Вот оно, мое небритое «я», на сиденье — сидит и на других смотрит, а в нем, в этом «я», — еще и мой отец, благополучна промолчавший всю жизнь, дед, отломавший войну, коллективизацию и по счастливой случайности не угодивший в лагерь, которого не миновал прадед, ссыльный кочегар с «Потемкина». А дальше — клубящаяся, шепчущая темнота без имен и отчеств, дальнее родовое прошлое, будто обрубленное великим исходом переселения на восток, мифологические могилы на Полтавщине и волжских берегах, донесшие в язык украинское «гаканье». Тысячи лет мыкались, воевали, пили, любили своих баб мужики, пращуры твои и предки, заставшие еще татаро-монголов. И вот ты, их росток, пока не давший завязи, просыпаешься на вокзальном сиденье с портфелем, где одни бумаги да зубная щетка, и видишь в окне новый день, пережив вчерашний как тобою же придуманное приключение. А итога нет, нет итога ни для них, ни для тебя, потому что и вокруг тебя клубится все та же, лишь переодетая в другие одежки и переменившая жаргон лохматая российская действительность, говорящая здесь на языке уборщиц и хулиганских ножей, что повсеместно гуляют по спинкам скамеек на необъятных вокзальных полях. Старики, отгорбатившие свое, отстроившие железные дороги, «города юности», пусть подневольно, но, худо-бедно, перевернувшие историю, разошлись по могилам, в соки и корни травы, в голоса полуденных полей, пусть и в чужих странах, но траве уже все равно — где петь. А тебя вот занесло черт-те куда — сидишь и моргаешь спросонья: мол, что это да как, откуда, зачем?..

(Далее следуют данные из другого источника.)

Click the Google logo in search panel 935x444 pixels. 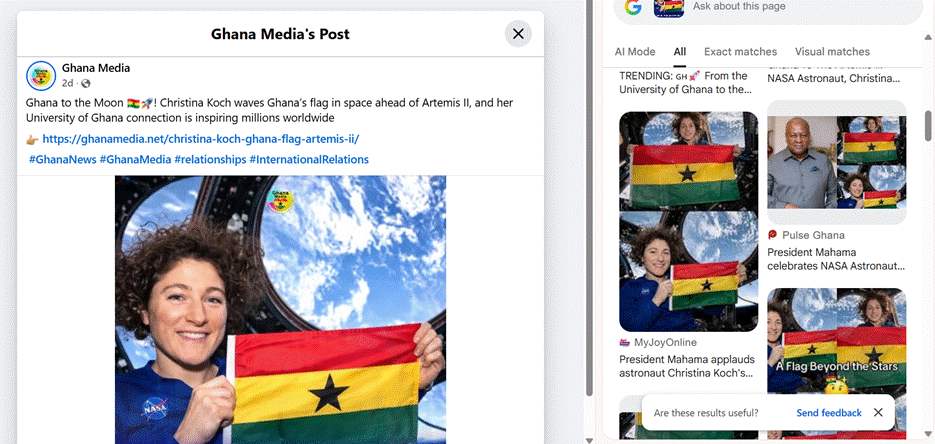coord(633,7)
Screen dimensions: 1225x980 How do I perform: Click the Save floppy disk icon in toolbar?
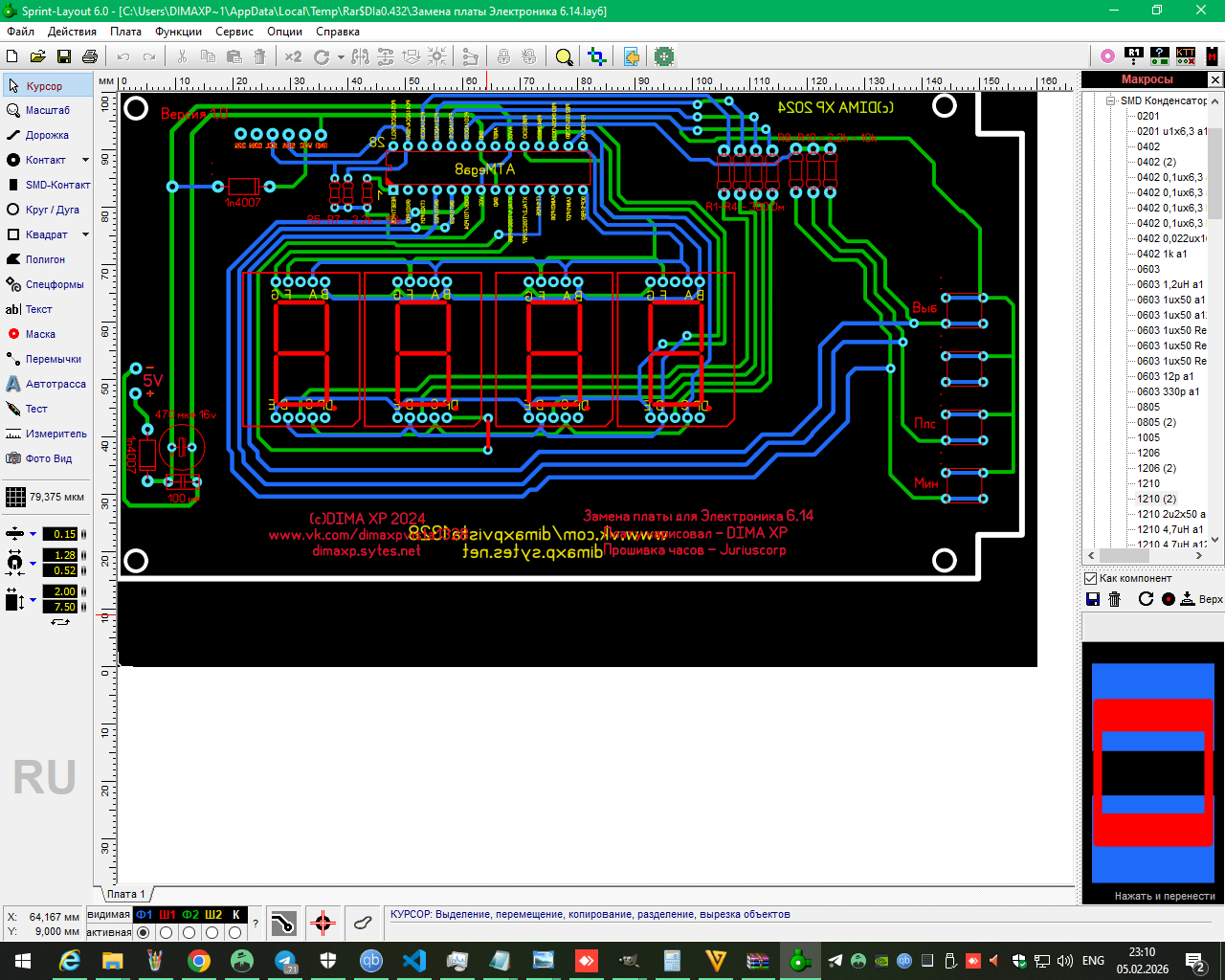(64, 57)
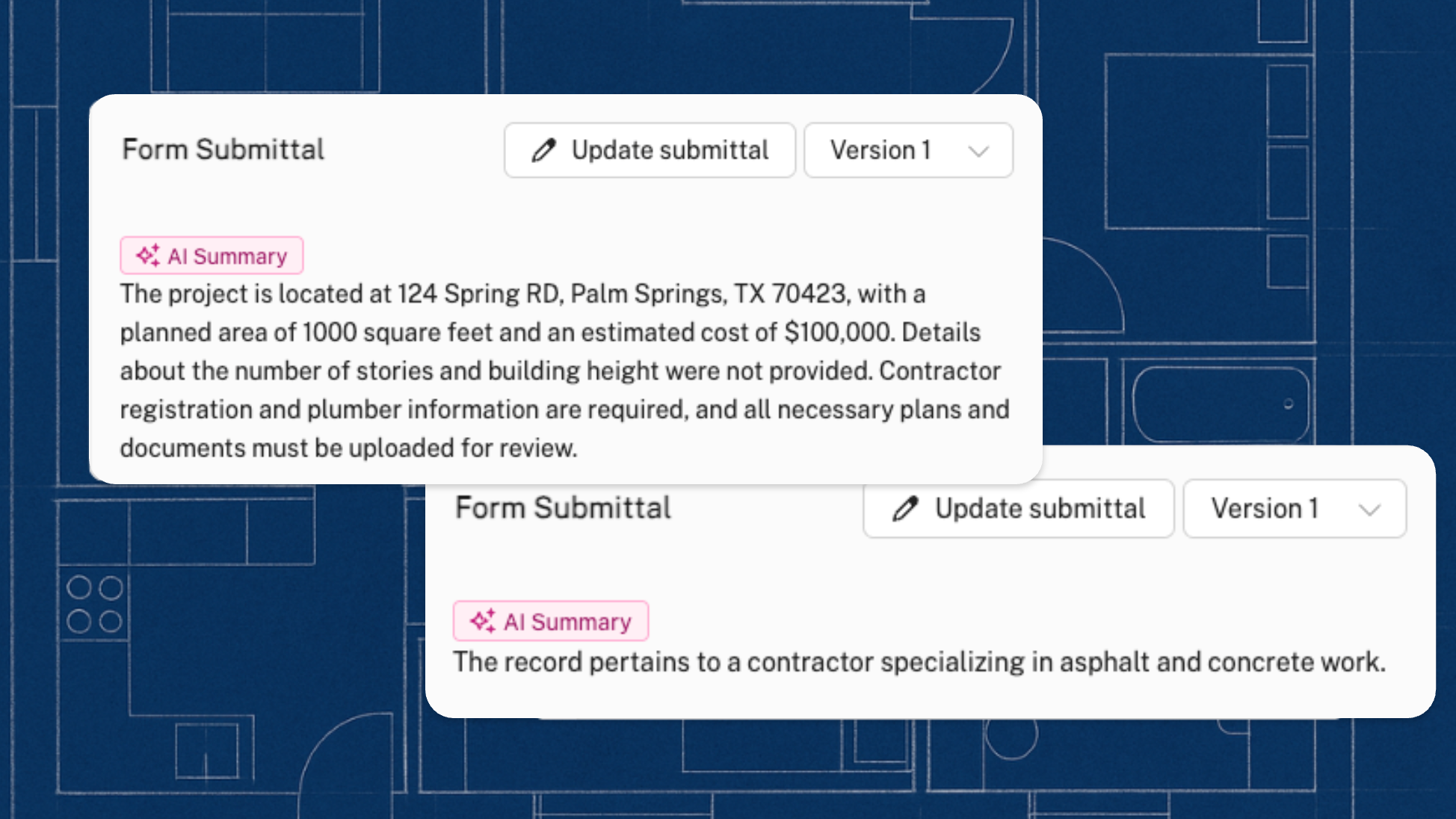Open the Version 1 dropdown on the Palm Springs card
The width and height of the screenshot is (1456, 819).
point(908,150)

И всякий раз жаль, когда уходит, стирается это мгновенное острое ощущение, жаль его детской чистоты. Пока есть желание удивляться жизни, она не затирается, не надоедает и, кроме набора простых человеческих радостей, дает что-то большее: ощущение тончайшей связи со всем сущим, с его гармонией. И ощущение этой гармонии спасает от лжи. Ведь никакая человеческая ложь не нужна этому утру, что стоит в окне как тихая холодная вода. Над тающей, сквозящей ледышкой луны, там, где обозначилась покатость небесной сферы, холодно голубеет промерзшая простыня последнего неба, похожая на чистую страницу открытой Книги судеб. Что впишет в нее новый день? Какие тропы и чьи следы сведет он на этой площади, по которой движется сейчас поливальная машина, вертящейся щеткой подметая асфальт, будто цирковую арену? Никто этого не знает.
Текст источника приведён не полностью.